The Oldest Remedy in History: Bed Rest
June 21, 2016
Bed rest has been prescribed by doctors for a long time and for many reasons. Whether a patient is sick, recovering from surgery or having a complicated pregnancy, she is often instructed to be on bed rest.
But bed rest can be a vague term.
Can you use the bathroom? What about lying on the couch? Or does it mean hanging around at home and being off work?
During pregnancy, patients are most commonly put on bed rest for vaginal bleeding, miscarriage, high blood pressure, preeclampsia, preterm labor, and premature rupture of membranes. This is typically when the pregnancy is labelled "high risk" – another vague term that is commonly used for many pregnancy complications.
There may be some benefits for bed rest including psychological relief from stress at work and at home.
However, as everything in life come at a price, bed rest has it is own risks, namely blood clots, delay in bodily functions like constipation, nausea, vomiting, retention of urine, muscle atrophy, weaker bones and joint pain. Also, it may have a financial burden and psychological effect leading to depression.

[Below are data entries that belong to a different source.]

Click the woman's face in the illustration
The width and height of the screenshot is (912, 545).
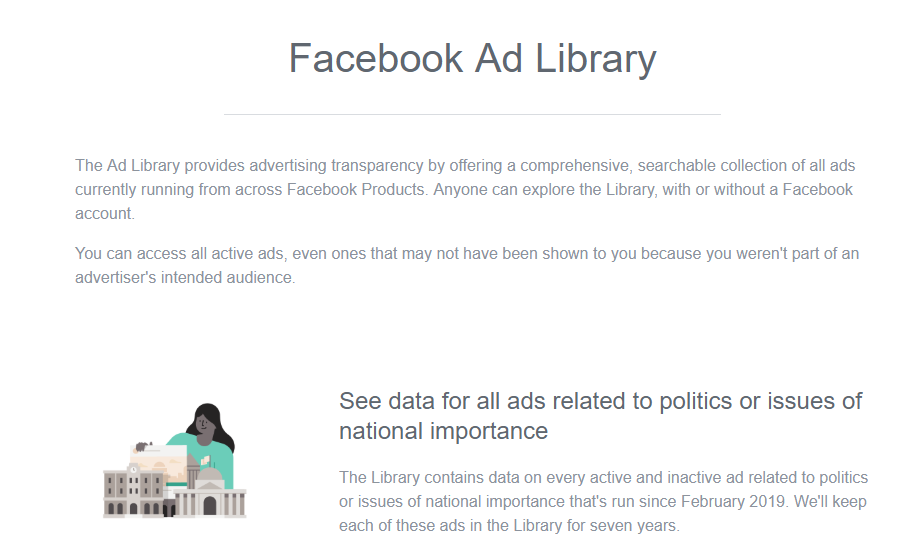click(204, 423)
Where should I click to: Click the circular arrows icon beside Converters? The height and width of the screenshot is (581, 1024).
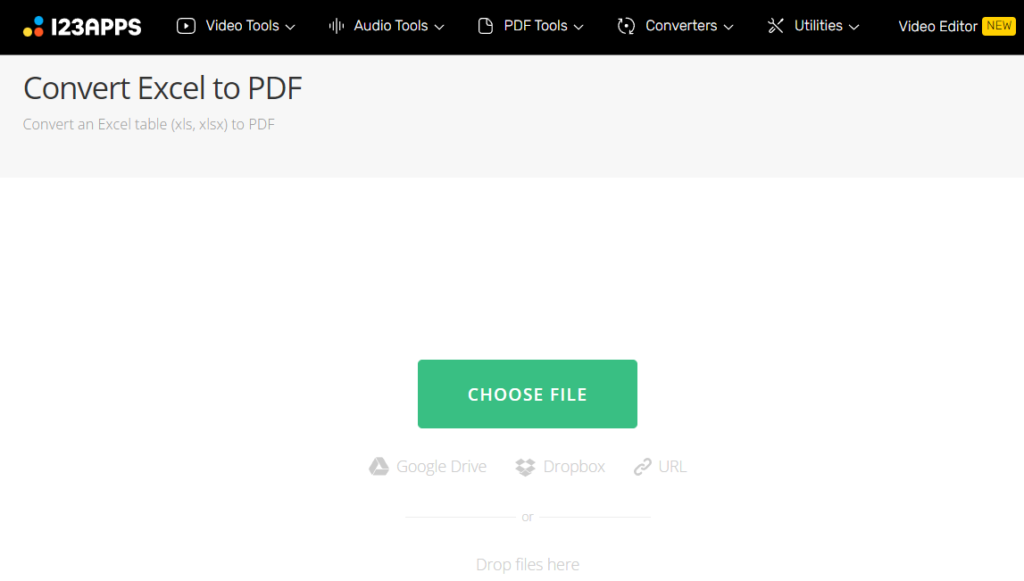[626, 26]
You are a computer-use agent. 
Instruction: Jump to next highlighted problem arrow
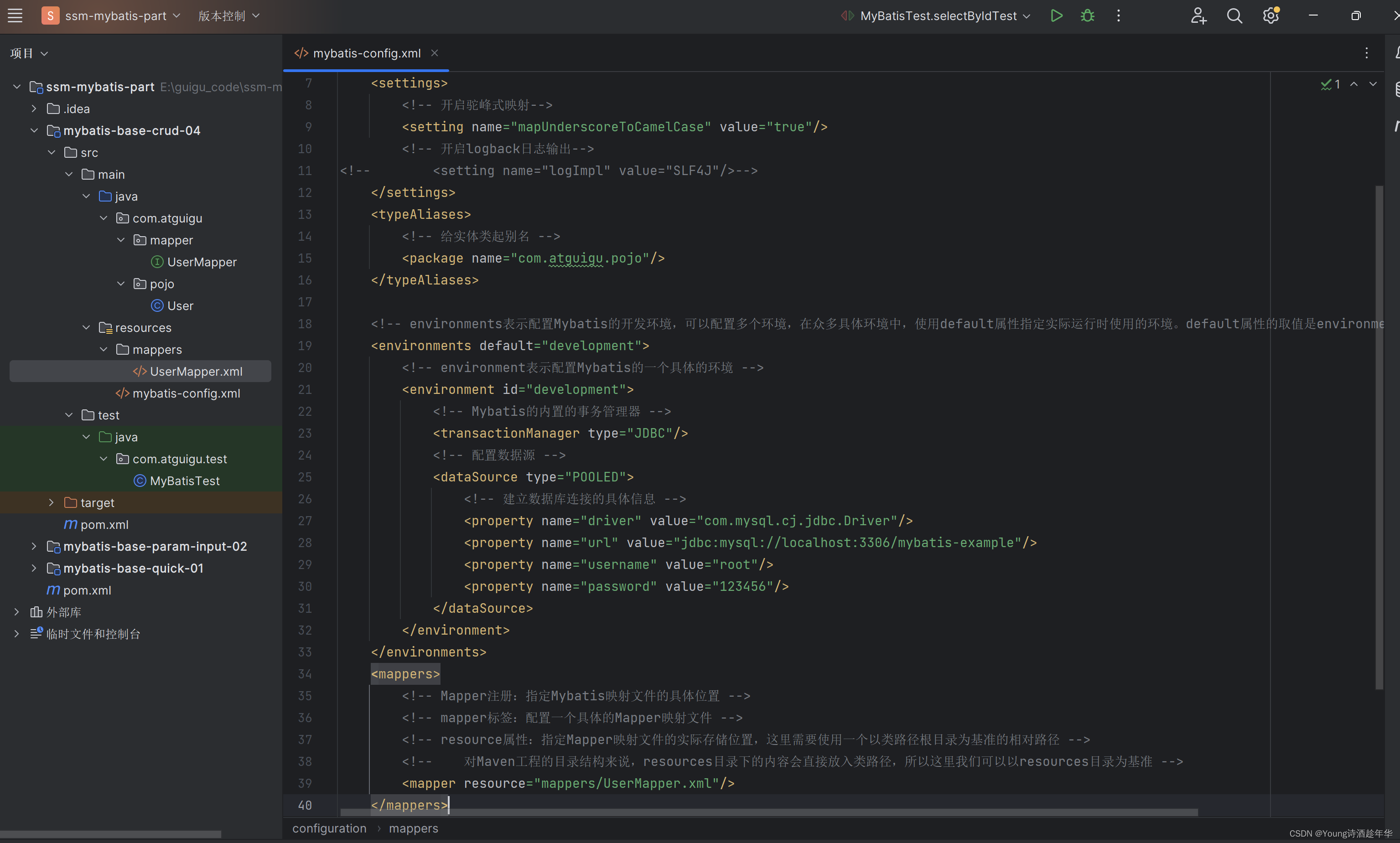pos(1373,84)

In medical literature, there is no evidence that bed rest is effective in preventing , delaying, or curing the conditions mentioned above. In other words, no scientific evidence that bed rest will improve outcomes of a complicated pregnancy exists.
So, will physicians stop recommending bed rest? I say, not anytime soon because bed rest may psychologically relieve the doctor more than the patient.